# MATERIAL FOR THE TASK
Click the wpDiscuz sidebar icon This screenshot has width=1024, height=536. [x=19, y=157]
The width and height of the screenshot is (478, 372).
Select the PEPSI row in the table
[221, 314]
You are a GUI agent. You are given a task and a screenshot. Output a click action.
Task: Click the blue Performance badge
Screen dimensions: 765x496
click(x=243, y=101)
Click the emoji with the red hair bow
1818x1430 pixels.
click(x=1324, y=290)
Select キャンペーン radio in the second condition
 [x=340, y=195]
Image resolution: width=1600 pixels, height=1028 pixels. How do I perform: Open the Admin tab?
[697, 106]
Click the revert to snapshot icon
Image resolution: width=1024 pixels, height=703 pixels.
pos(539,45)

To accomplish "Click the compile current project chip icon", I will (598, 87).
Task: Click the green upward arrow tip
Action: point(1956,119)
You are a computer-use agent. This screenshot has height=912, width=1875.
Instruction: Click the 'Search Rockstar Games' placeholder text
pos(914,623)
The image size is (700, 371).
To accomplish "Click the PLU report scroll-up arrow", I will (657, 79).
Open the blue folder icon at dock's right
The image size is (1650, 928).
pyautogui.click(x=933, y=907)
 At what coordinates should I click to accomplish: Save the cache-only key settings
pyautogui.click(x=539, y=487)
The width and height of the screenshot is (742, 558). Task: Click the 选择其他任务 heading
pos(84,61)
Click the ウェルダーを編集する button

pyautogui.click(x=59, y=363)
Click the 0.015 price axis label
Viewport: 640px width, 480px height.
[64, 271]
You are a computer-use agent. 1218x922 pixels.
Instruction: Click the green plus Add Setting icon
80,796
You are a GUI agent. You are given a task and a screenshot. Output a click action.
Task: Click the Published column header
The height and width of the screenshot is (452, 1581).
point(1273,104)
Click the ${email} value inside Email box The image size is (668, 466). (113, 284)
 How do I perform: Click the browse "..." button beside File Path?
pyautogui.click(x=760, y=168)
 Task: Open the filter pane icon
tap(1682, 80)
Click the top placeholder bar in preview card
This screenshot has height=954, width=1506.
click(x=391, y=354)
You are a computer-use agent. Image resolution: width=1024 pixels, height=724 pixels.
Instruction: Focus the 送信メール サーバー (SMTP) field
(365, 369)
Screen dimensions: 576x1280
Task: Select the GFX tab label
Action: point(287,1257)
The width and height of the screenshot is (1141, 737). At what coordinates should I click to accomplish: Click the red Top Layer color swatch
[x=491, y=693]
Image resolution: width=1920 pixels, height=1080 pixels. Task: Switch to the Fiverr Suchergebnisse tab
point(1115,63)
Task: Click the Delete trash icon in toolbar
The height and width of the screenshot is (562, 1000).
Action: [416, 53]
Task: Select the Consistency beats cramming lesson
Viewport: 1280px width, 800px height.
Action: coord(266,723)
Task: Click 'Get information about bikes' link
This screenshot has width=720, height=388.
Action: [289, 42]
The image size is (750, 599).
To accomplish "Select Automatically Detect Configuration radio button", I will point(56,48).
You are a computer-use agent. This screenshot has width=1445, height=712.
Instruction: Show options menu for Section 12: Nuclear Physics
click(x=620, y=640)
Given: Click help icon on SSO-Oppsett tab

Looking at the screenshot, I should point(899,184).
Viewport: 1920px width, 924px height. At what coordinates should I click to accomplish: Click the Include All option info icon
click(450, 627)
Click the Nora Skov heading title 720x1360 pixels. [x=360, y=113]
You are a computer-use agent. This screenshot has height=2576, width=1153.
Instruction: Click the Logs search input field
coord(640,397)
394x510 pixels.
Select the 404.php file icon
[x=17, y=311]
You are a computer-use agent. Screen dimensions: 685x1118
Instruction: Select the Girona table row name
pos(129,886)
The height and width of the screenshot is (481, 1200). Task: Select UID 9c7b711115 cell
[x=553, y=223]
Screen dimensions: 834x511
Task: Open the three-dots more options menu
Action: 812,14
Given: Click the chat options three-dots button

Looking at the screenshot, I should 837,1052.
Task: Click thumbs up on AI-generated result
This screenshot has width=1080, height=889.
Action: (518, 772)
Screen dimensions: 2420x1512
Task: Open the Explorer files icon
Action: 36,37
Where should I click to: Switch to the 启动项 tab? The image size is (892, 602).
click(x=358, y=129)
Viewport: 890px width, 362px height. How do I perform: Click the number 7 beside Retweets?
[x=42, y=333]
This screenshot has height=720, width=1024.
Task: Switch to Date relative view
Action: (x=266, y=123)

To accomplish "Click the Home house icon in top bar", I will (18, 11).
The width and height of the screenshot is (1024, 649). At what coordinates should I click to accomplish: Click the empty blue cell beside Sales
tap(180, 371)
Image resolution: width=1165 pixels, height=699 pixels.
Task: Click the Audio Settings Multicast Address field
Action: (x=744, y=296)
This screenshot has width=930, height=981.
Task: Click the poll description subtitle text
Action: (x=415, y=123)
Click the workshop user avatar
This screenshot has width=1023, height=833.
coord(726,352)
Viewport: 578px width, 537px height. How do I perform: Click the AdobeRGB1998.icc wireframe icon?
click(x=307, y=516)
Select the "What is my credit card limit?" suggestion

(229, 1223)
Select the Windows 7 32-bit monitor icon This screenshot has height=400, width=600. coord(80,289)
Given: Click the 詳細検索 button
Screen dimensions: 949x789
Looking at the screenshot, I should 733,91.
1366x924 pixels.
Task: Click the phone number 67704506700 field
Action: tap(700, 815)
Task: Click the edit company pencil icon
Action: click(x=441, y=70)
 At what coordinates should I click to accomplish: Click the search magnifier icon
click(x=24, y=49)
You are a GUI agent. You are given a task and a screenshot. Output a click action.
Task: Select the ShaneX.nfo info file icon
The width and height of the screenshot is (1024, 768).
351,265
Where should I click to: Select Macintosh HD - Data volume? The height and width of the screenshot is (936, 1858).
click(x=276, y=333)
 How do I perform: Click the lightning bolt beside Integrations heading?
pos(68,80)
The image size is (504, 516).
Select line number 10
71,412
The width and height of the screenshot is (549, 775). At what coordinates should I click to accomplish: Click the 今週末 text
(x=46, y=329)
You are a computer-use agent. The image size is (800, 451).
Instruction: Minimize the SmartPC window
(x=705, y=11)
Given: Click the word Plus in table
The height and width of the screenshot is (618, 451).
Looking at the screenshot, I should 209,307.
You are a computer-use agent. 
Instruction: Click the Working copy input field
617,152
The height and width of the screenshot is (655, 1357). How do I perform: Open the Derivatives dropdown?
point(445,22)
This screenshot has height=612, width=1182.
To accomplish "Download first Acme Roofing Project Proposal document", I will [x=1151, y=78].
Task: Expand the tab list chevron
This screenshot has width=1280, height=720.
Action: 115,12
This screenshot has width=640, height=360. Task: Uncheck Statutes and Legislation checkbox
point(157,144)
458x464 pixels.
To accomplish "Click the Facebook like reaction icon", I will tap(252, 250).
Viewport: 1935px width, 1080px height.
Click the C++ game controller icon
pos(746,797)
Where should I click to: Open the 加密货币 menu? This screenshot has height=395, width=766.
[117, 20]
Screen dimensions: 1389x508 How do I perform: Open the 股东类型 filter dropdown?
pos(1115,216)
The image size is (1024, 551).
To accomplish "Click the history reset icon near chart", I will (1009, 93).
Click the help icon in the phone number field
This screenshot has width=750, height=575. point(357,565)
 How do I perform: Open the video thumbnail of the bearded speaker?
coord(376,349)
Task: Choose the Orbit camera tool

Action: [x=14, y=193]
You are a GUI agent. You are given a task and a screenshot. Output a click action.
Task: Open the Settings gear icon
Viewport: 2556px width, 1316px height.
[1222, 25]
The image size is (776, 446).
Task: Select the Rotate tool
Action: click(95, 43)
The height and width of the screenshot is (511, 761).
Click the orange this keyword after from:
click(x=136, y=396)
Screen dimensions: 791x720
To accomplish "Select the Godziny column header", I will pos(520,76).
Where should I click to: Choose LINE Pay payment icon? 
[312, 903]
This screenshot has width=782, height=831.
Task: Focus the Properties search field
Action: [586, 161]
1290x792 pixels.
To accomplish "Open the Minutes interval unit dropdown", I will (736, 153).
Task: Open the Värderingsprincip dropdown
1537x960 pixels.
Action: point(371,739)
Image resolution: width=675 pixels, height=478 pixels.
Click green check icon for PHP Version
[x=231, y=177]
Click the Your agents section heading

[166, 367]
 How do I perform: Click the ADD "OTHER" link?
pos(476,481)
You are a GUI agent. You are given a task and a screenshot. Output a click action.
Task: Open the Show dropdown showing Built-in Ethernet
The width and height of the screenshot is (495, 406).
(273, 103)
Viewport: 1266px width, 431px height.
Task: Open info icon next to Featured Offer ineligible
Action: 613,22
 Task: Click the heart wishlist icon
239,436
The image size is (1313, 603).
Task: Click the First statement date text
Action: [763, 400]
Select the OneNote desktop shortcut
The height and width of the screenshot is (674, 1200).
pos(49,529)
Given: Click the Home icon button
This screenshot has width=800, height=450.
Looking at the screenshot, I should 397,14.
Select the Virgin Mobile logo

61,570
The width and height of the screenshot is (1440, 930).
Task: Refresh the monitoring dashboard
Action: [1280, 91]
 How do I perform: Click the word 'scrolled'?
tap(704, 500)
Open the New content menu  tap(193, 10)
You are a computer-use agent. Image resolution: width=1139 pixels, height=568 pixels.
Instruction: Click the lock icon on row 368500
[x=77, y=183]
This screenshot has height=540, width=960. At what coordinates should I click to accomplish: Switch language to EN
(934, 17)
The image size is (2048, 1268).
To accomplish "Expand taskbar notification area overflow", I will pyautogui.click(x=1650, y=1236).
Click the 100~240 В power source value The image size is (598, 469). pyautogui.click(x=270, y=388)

# WHAT YOU ARE ASKED TO DO
Can you recast the lines from the line with "The image size is (504, 516)." to the line with "point(157,144)" as a two-column CSV headed instruction and location, with one row per answer? Put the text that the answer responds to under instruction and the answer under location, each in a single quoted field with line breaks turned into spaces.

# RESULT OF THE EXERCISE
instruction,location
"The image size is (504, 516). Select line number 10","71,412"
"The width and height of the screenshot is (549, 775). At what coordinates should I click to accomplish: Click the 今週末 text","(x=46, y=329)"
"You are a computer-use agent. The image size is (800, 451). Instruction: Minimize the SmartPC window","(x=705, y=11)"
"Given: Click the word Plus in table The height and width of the screenshot is (618, 451).","Looking at the screenshot, I should 209,307."
"You are a computer-use agent. Instruction: Click the Working copy input field","617,152"
"The height and width of the screenshot is (655, 1357). How do I perform: Open the Derivatives dropdown?","point(445,22)"
"This screenshot has height=612, width=1182. To accomplish ""Download first Acme Roofing Project Proposal document"",","I will [x=1151, y=78]."
"Task: Expand the tab list chevron This screenshot has width=1280, height=720.","Action: 115,12"
"This screenshot has width=640, height=360. Task: Uncheck Statutes and Legislation checkbox","point(157,144)"